If so, how can this be proven?
If not, any counterexamples?

Notes: This is the topological continuity I am speaking of. Also a I am using retraction to mean a map from X to a subspace A such that f(a)=a for all a in A.
• Apr 23rd 2010, 02:35 PM
Drexel28
Quote:

Originally Posted by Xian
If f maps X to X continuously and the range of f is A (subset of X) then is this sufficient to show that there exist a continuous retraction from X to A?

If so, how can this be proven?
If not, any counterexamples?

Notes: This is the topological continuity I am speaking of. Also a I am using retraction to mean a map from X to a subspace A such that f(a)=a for all a in A.

This question makes no sense. What are you asking?
• Apr 23rd 2010, 03:07 PM
Xian
Quote:

Originally Posted by Xian
If f maps X to X continuously and the range of f is A (subset of X) then is this sufficient to show that there exist a continuous retraction from X to A?

If so, how can this be proven?
If not, any counterexamples?

Notes: This is the topological continuity I am speaking of. Also a I am using retraction to mean a map from X to a subspace A such that f(a)=a for all a in A.

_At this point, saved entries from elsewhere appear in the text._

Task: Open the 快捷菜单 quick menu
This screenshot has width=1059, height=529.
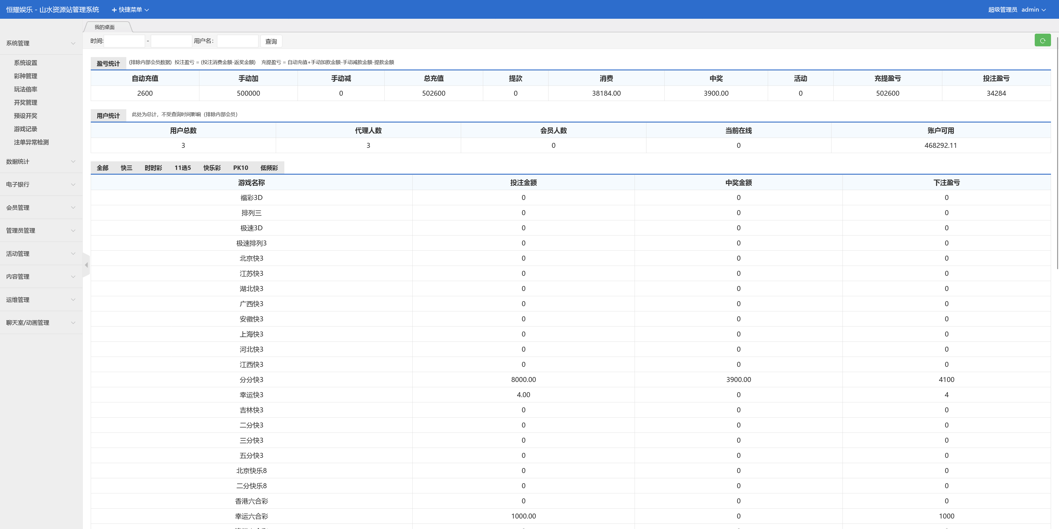Action: point(130,9)
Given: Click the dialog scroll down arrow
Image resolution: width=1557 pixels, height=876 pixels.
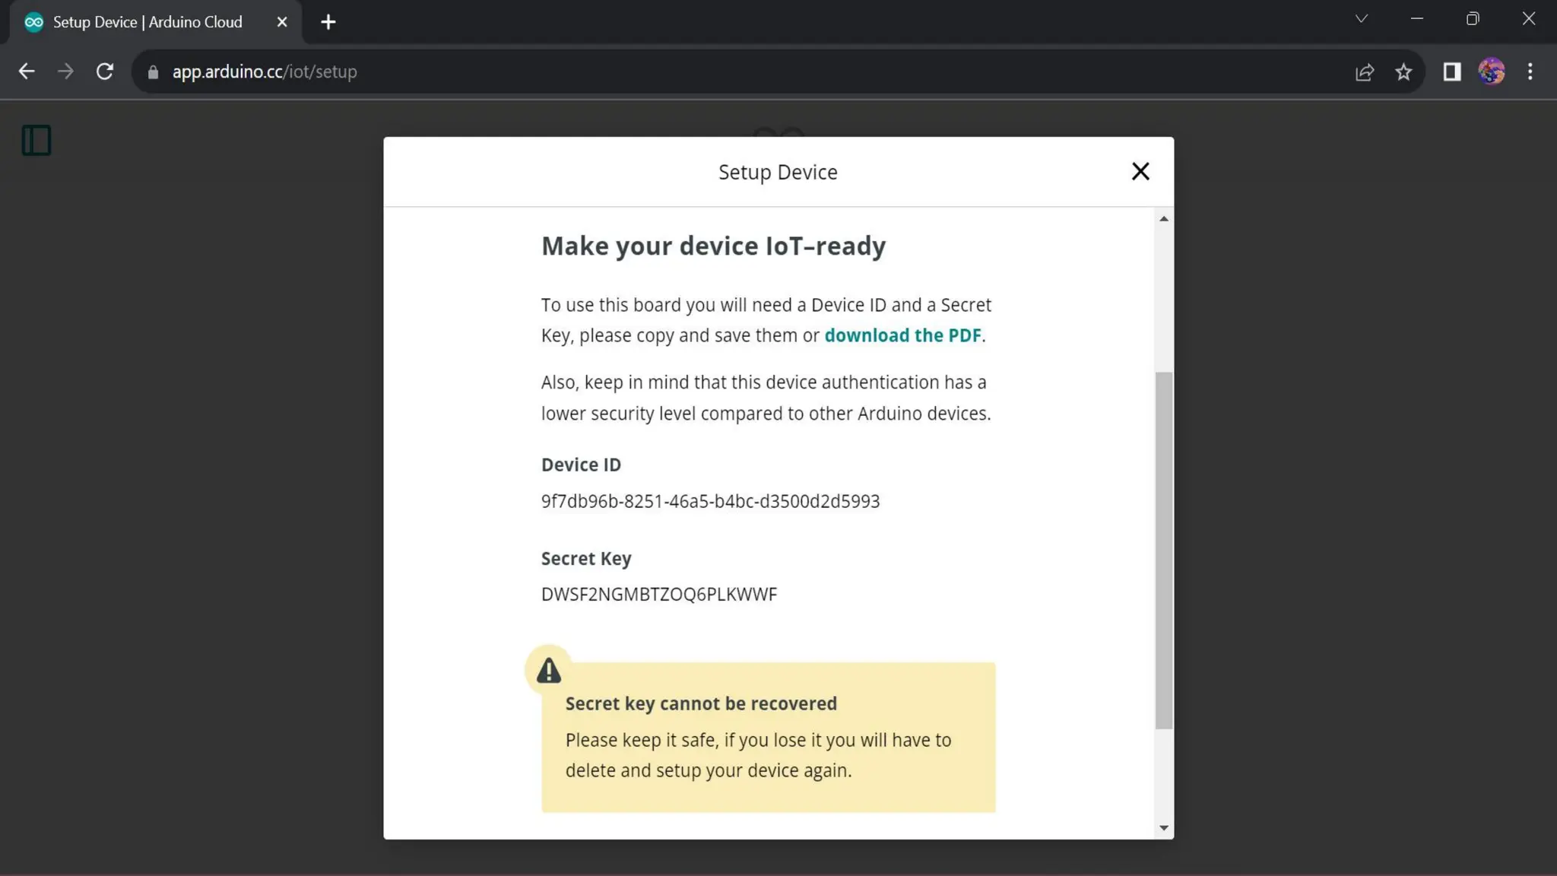Looking at the screenshot, I should point(1163,827).
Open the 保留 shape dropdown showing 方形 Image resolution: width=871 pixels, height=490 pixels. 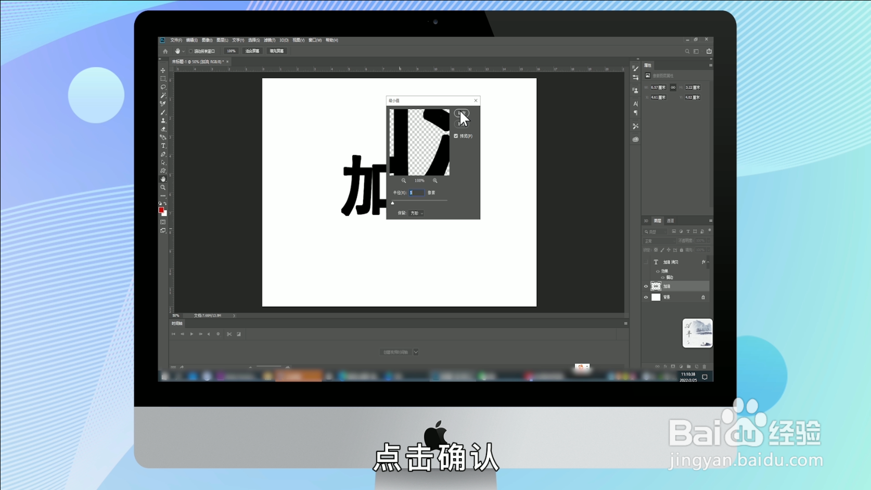click(x=415, y=213)

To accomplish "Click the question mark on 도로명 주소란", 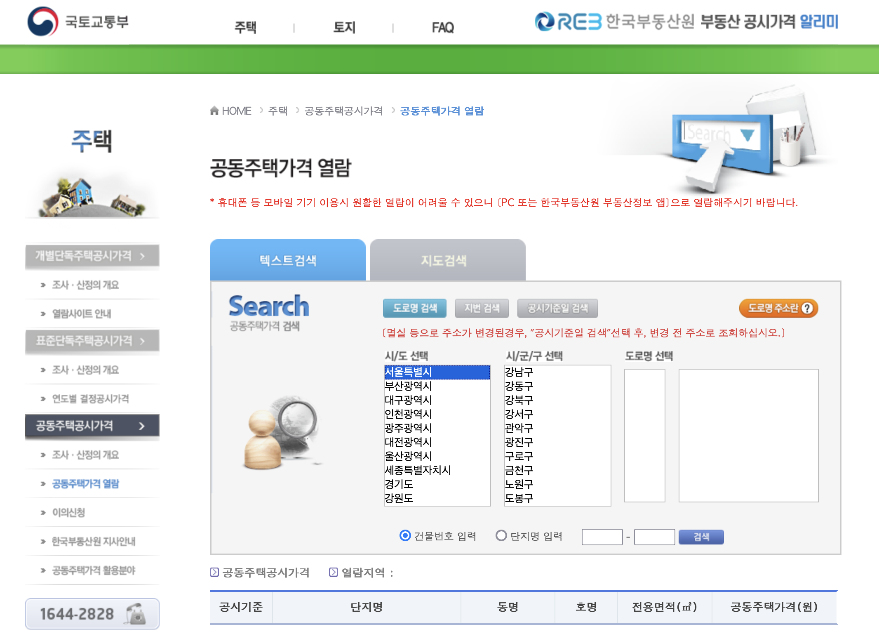I will (x=808, y=308).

What I mean is that the the existence of continuous map $f:X\rightarrow X$ where $f(X)=A\subseteq X$ should guarantee the existence of a continuous retraction of $X$ to $A$.

Actually I'd like to make my statement even stronger:

If there is a function $f:X\rightarrow X$ where $f(X)\subseteq A\subseteq X$ then there exists a continuous retraction $r:X\rightarrow A$ such that $\forall a\in A$ $r(a)=a$.

Is this true? Proof?
Is it false? Counterexample?
• Apr 23rd 2010, 03:11 PM
Drexel28
Quote:

Originally Posted by Xian
What I mean is that the the existence of continuous map $f:X\rightarrow X$ where $f(X)=A\subseteq X$ should guarantee the existence of a continuous retraction of $X$ to $A$.

Actually I'd like to make my statement even stronger:

If there is a function $f:X\rightarrow X$ where $f(X)\subseteq A\subseteq X$ then there exists a continuous retraction $r:X\rightarrow A$ such that $\forall a\in A$ $r(a)=a$.

Is this true? Proof?
Is it false? Counterexample?

I just am still lost. Why do we have two maps? A deformation retract is a map $r:X\to A\subseteq X$ such that $r\circ\iota_A=\text{id}_A$. What does $f$ have to do with this? Are you discussing sufficient conditions for $f$ to bea deformation retract?
• Apr 23rd 2010, 09:23 PM
Xian
Quote:

Originally Posted by Drexel28
I just am still lost. Why do we have two maps? A deformation retract is a map $r:X\to A\subseteq X$ such that $r\circ\iota_A=\text{id}_A$. What does $f$ have to do with this? Are you discussing sufficient conditions for $f$ to bea deformation retract?

I'm saying suppose such an f exists with the above properties. Does the existence of f imply the existence of r?